The only operation after the blow out that I might question was the decision to keep pumping water into the rig. I wonder whether it might have been better to let it float, assuming it didn’t sink due to a hole in a pontoon, and let the oil burn. But with the rig's engines and thrusters dead, the only thing holding it in position was the riser, so the potential for it to further damage the BOP probably played into that decision. It is always easy to "Monday morning quarterback," especially if a person doesn’t understand the technical or operational problems. Fortunately, some of the best and most experienced people in the world are working this problem.
BP has stated they will pay for the cleanup and environmental damage (as required by law), and will pay any legitimate claims for economic damage. This is a reasonable requirement. During the Exxon Valdez disaster, we saw numerous outlandish claims from “fishermen” who couldn’t tell you the difference between the bow and the stern and “landowners” and “tourist industry people” who had never been to Alaska until after the spill.
There is a lot of press about a $75 million cap on BP’s liability. This has been taken out of context, as it does not apply to the cleanup or environmental damage--there BP’s liability is unlimited. The $75 million is in reference to economic damage, and BP has stated they will not hide behind that limit. Time will tell, but for now I am taking them at their word.

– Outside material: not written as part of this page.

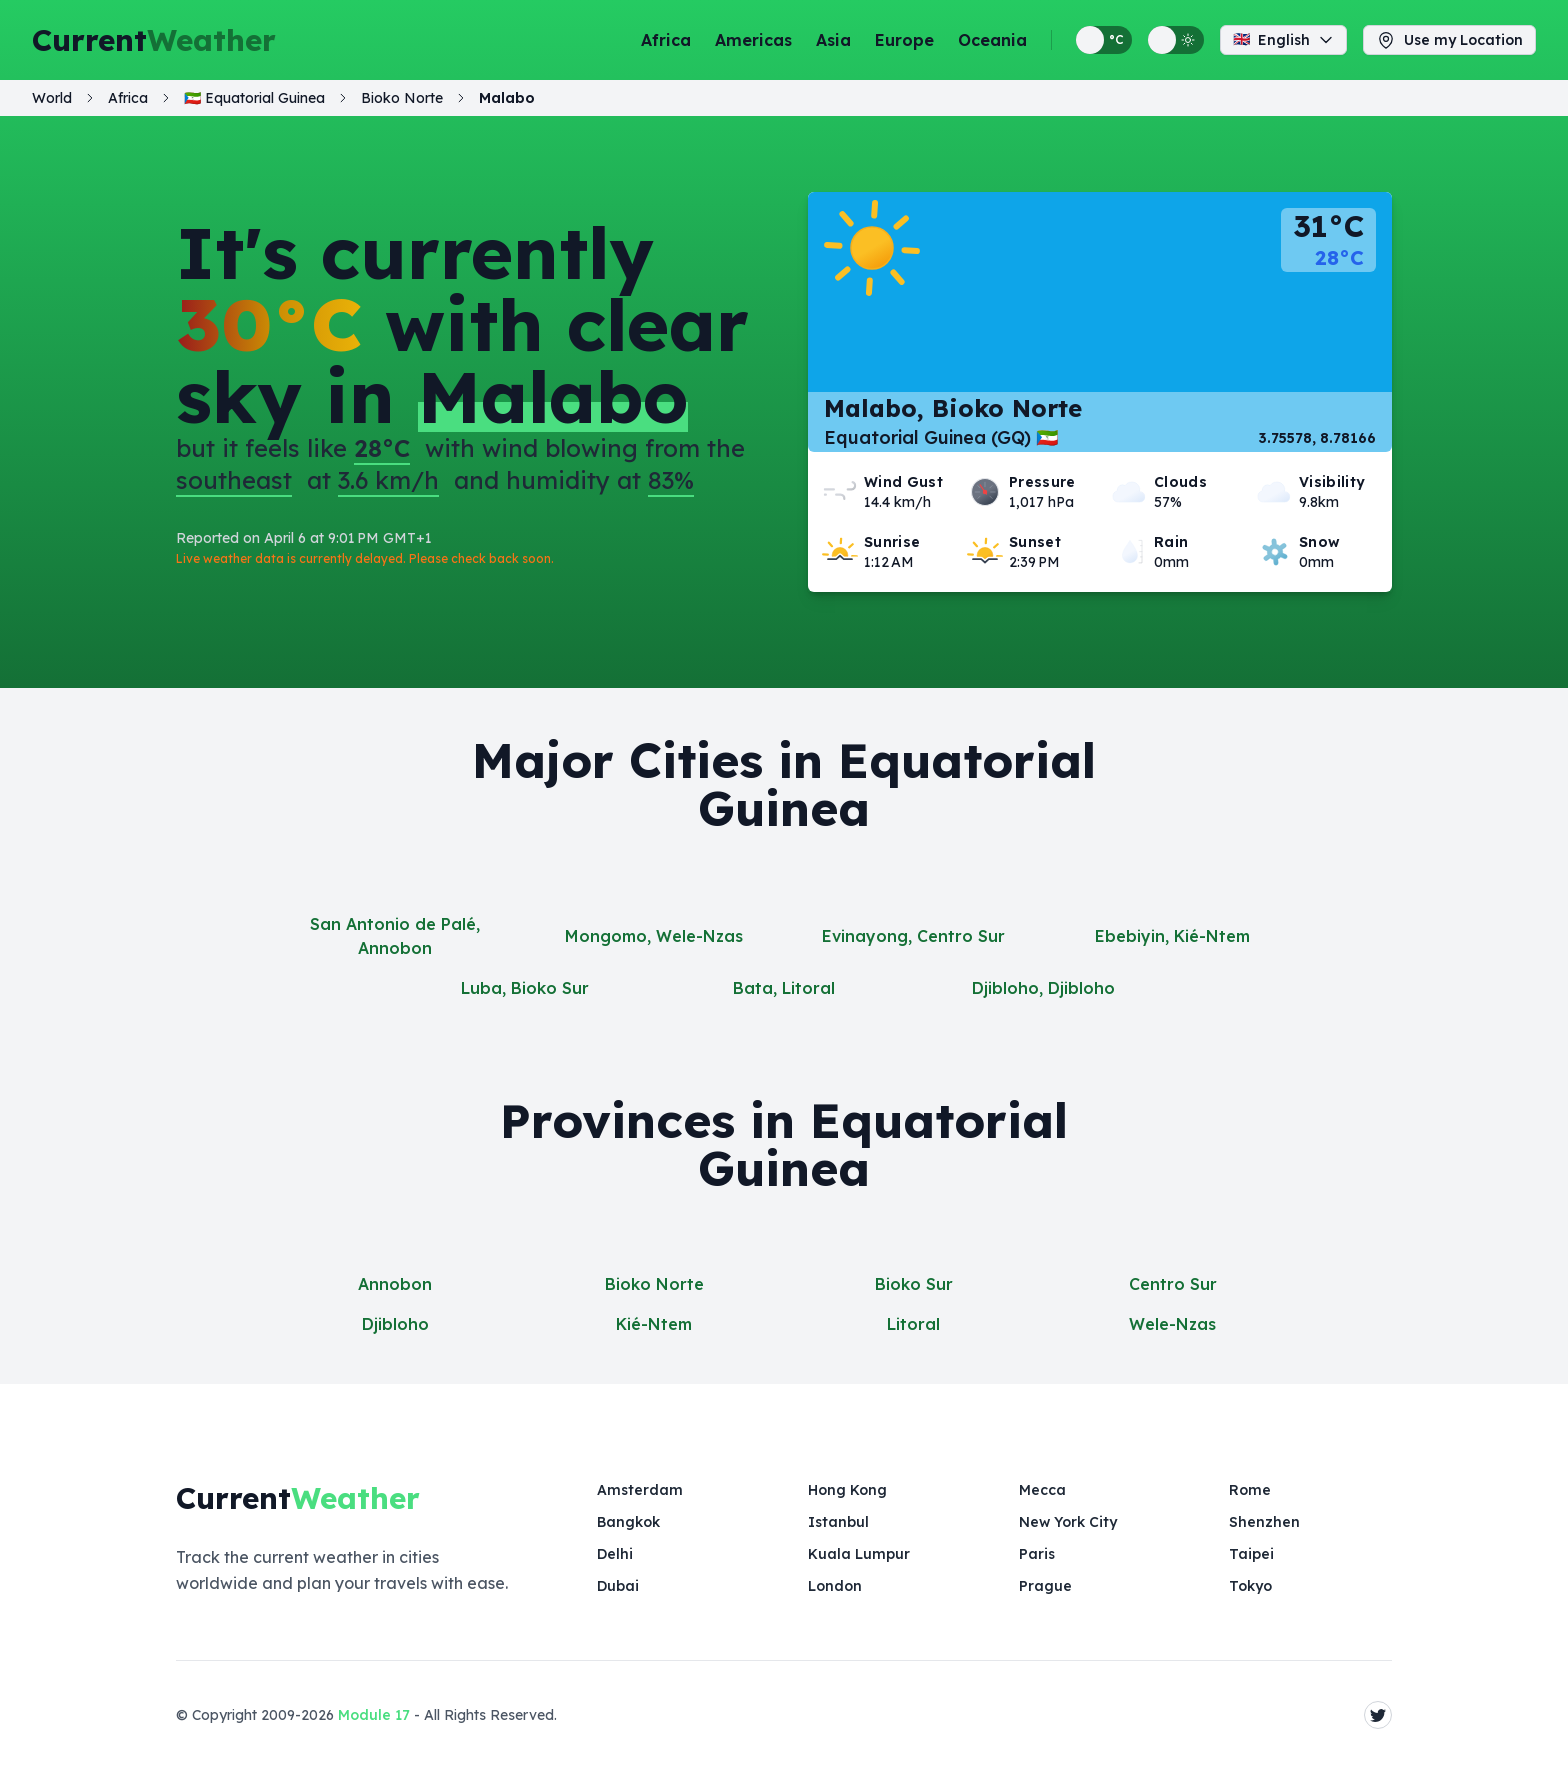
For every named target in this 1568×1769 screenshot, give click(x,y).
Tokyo (1250, 1586)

I’m sure this will require some effort on the part of people filing claims. For instance, if you are a charter boat owner or fisherman, I expect BP will require you to submit business records proving you are really in that business, and substantiate the amount of business you had before and after the event. It is fair and reasonable for BP to protect themselves from scams, just as it is fair and reasonable that those who have been economically damaged by this event be given realistic compensation.
I have a much greater problem understanding why the 200+ lawyers currently meeting to decide how to split up the pie should be entitled to the hundreds of millions of dollars in fees they will eventually receive.
We are lucky that this happened to one of the very few companies in the world that has the financial resources to pay the billions of dollars this will cost. This spill is in some ways similar to the Exxon Valdez spill, where Exxon, despite their overwhelming arrogance, did pay all the costs of the cleanup, even while they fought paying many of the economic damage claims I considered valid and tried to avoid all of the punitive damages.
If either spill had happened to a foreign tanker firm or an independent oil company, the taxpayers would have ended up paying for the entire cleanup bill. The people economically affected would have been out of luck, and the companies involved would have already declared bankruptcy.